| WHAT TO PRODUCE |
Go through the entries below and copy each line containing the word "agent".

| Saved entries |

-=-=-=-=-

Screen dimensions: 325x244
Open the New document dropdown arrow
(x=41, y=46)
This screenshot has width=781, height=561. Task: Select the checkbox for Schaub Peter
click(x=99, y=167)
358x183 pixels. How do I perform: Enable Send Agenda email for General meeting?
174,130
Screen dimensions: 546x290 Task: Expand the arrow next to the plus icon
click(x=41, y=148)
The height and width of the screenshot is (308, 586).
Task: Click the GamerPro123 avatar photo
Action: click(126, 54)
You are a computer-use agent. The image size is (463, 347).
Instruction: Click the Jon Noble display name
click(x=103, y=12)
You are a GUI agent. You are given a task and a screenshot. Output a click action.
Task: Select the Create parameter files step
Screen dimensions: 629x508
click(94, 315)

-=-=-=-=-

| TASK ANSWER |
You are a computer-use agent. The image size is (463, 347).
You are a GUI agent. You are given a task and a screenshot. Output a click action.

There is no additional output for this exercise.